## Begin

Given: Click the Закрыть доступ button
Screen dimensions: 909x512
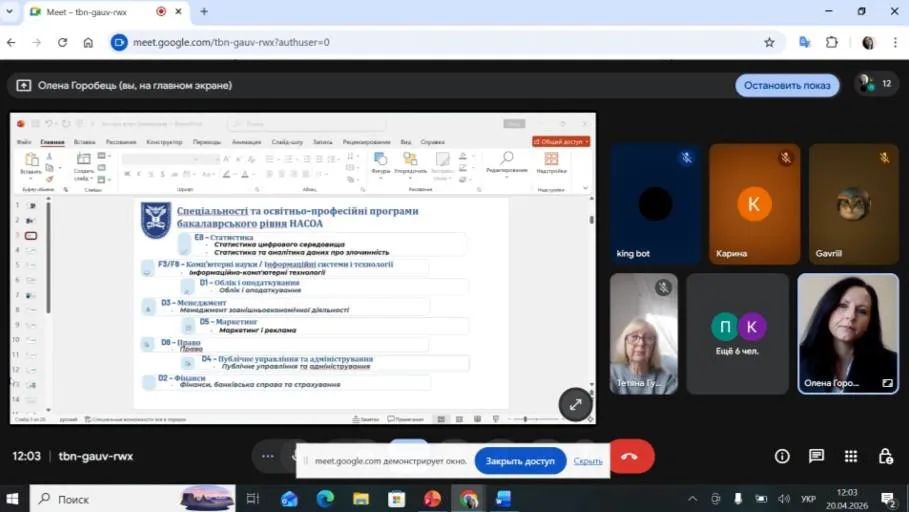Looking at the screenshot, I should pos(520,461).
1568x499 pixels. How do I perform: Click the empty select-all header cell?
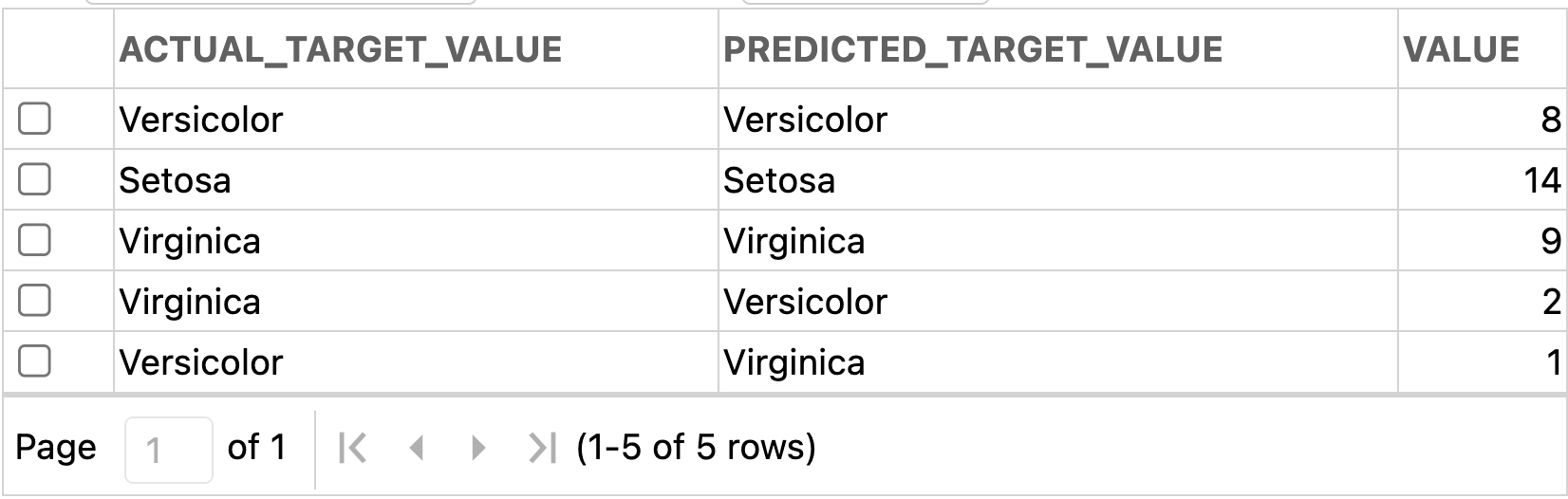click(58, 49)

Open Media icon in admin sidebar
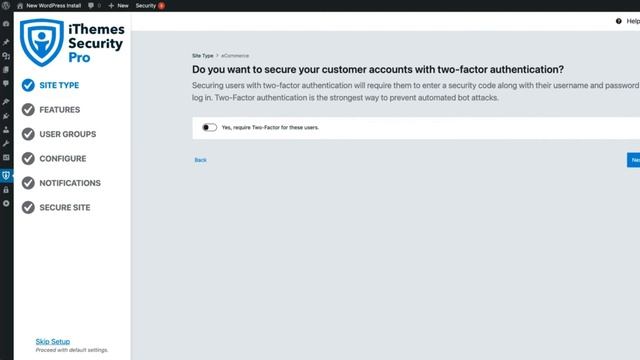pos(6,56)
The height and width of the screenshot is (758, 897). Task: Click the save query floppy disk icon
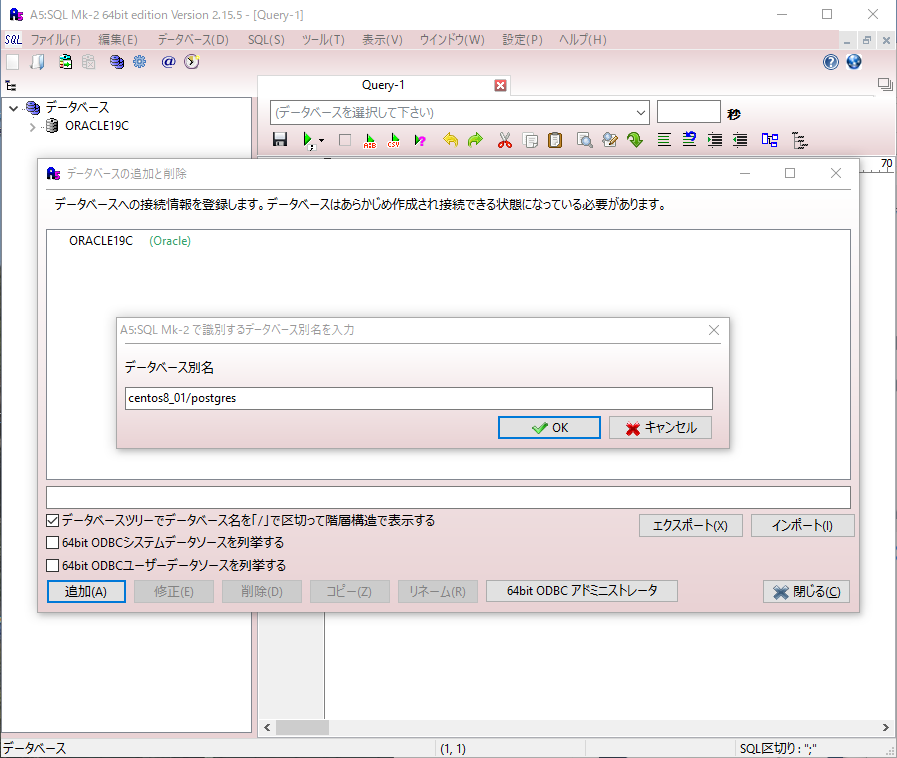point(280,140)
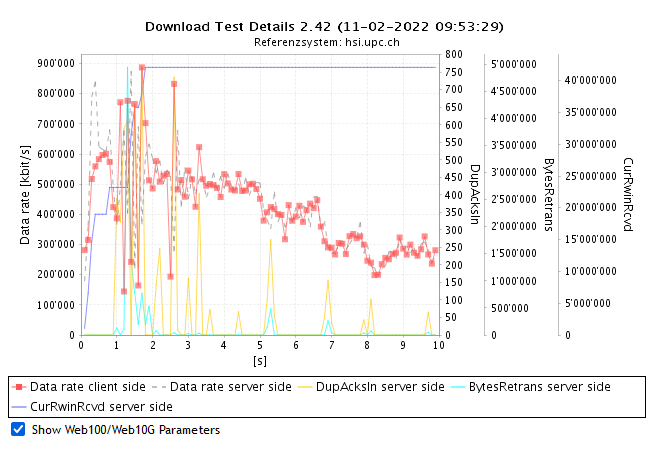Click the 'Show Web100/Web10G Parameters' label text
This screenshot has height=457, width=664.
[125, 429]
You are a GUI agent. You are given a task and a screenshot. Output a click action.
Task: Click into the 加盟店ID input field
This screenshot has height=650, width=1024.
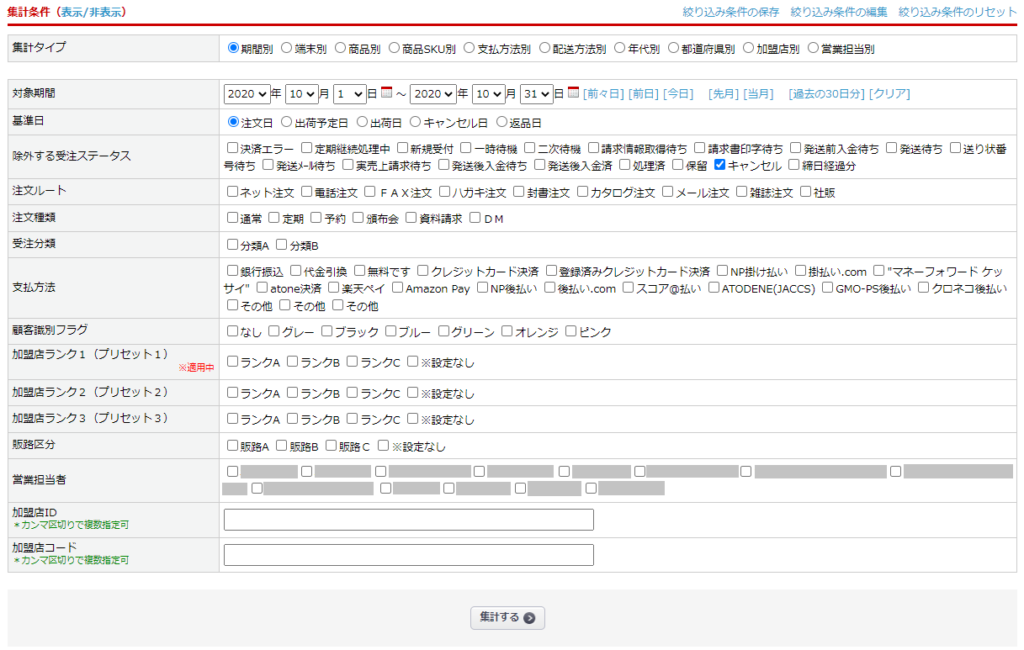408,520
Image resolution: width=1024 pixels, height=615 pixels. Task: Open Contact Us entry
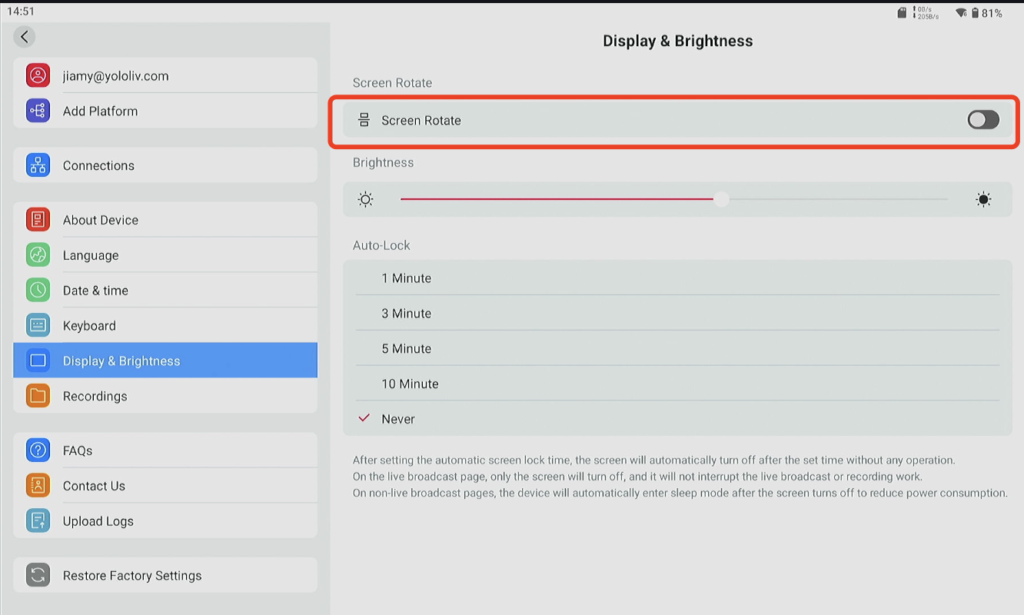165,486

## End

Transcribe the entire listing above word for word, omitting the pictures.

Given: Click the Закрыть доступ button
Screen dimensions: 909x512
Looking at the screenshot, I should pos(520,461).
1568x499 pixels. How do I perform: Click the empty select-all header cell?
click(58, 49)

Open Media icon in admin sidebar
pos(6,56)
The height and width of the screenshot is (758, 897). Task: Click the save query floppy disk icon
point(280,140)
Click the 'Show Web100/Web10G Parameters' label text
This screenshot has height=457, width=664.
[125, 429]
You are a GUI agent. You are given a task and a screenshot. Output a click action.
Task: Click into the 加盟店ID input field
This screenshot has height=650, width=1024.
408,520
Image resolution: width=1024 pixels, height=615 pixels. Task: Open Contact Us entry
165,486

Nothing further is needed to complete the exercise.